Supplied data.

┄┄┄┄┄┄┄┄┄┄

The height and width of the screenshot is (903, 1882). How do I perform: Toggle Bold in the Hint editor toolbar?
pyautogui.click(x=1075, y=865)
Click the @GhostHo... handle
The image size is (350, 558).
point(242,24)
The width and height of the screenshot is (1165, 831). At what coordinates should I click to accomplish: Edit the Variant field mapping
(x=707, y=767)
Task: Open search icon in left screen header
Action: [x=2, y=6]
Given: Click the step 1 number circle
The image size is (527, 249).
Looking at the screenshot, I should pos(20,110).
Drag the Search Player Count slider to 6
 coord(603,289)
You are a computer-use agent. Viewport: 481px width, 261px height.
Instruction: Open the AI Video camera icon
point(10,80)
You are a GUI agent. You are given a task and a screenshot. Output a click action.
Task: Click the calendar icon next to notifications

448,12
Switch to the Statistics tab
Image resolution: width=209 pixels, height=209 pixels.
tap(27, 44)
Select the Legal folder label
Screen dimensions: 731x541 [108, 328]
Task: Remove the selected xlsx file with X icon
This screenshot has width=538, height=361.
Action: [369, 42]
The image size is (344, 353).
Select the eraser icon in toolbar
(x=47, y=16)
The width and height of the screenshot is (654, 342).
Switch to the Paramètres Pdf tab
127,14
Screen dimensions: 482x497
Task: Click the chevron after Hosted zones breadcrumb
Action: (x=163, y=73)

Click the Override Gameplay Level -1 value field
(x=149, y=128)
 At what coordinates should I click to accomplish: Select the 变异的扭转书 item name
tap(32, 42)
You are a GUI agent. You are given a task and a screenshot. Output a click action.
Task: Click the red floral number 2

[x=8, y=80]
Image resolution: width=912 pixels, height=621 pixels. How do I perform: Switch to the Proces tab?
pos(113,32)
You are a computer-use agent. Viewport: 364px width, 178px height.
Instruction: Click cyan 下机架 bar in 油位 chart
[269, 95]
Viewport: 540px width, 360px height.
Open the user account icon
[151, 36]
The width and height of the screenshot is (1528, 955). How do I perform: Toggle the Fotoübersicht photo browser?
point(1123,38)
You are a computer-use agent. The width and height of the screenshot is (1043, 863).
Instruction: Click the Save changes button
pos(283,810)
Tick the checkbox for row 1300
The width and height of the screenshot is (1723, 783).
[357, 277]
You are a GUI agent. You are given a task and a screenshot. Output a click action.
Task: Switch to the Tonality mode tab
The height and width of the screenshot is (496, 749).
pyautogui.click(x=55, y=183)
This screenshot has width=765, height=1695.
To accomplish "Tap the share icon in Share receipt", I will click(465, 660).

┄┄┄┄┄┄┄┄┄┄

Exercise requirements. Print the entries again so that each one matches exactly.

Answer for the task.
The height and width of the screenshot is (903, 1882). How do I perform: Toggle Bold in the Hint editor toolbar?
pyautogui.click(x=1075, y=865)
Click the @GhostHo... handle
The image size is (350, 558).
point(242,24)
The width and height of the screenshot is (1165, 831). At what coordinates should I click to accomplish: Edit the Variant field mapping
(x=707, y=767)
Task: Open search icon in left screen header
Action: [x=2, y=6]
Given: Click the step 1 number circle
The image size is (527, 249).
Looking at the screenshot, I should pos(20,110).
Drag the Search Player Count slider to 6
 coord(603,289)
You are a computer-use agent. Viewport: 481px width, 261px height.
Instruction: Open the AI Video camera icon
point(10,80)
You are a GUI agent. You are given a task and a screenshot. Output a click action.
Task: Click the calendar icon next to notifications

448,12
Switch to the Statistics tab
Image resolution: width=209 pixels, height=209 pixels.
tap(27, 44)
Select the Legal folder label
Screen dimensions: 731x541 [108, 328]
Task: Remove the selected xlsx file with X icon
This screenshot has width=538, height=361.
Action: [369, 42]
The image size is (344, 353).
Select the eraser icon in toolbar
(x=47, y=16)
The width and height of the screenshot is (654, 342).
Switch to the Paramètres Pdf tab
127,14
Screen dimensions: 482x497
Task: Click the chevron after Hosted zones breadcrumb
Action: (x=163, y=73)

Click the Override Gameplay Level -1 value field
(x=149, y=128)
 At what coordinates should I click to accomplish: Select the 变异的扭转书 item name
tap(32, 42)
You are a GUI agent. You are given a task and a screenshot. Output a click action.
Task: Click the red floral number 2

[x=8, y=80]
Image resolution: width=912 pixels, height=621 pixels. How do I perform: Switch to the Proces tab?
pos(113,32)
You are a computer-use agent. Viewport: 364px width, 178px height.
Instruction: Click cyan 下机架 bar in 油位 chart
[269, 95]
Viewport: 540px width, 360px height.
Open the user account icon
[151, 36]
The width and height of the screenshot is (1528, 955). How do I perform: Toggle the Fotoübersicht photo browser?
point(1123,38)
You are a computer-use agent. The width and height of the screenshot is (1043, 863).
Instruction: Click the Save changes button
pos(283,810)
Tick the checkbox for row 1300
The width and height of the screenshot is (1723, 783).
[357, 277]
You are a GUI agent. You are given a task and a screenshot. Output a click action.
Task: Switch to the Tonality mode tab
The height and width of the screenshot is (496, 749).
pyautogui.click(x=55, y=183)
This screenshot has width=765, height=1695.
To accomplish "Tap the share icon in Share receipt", I will click(465, 660).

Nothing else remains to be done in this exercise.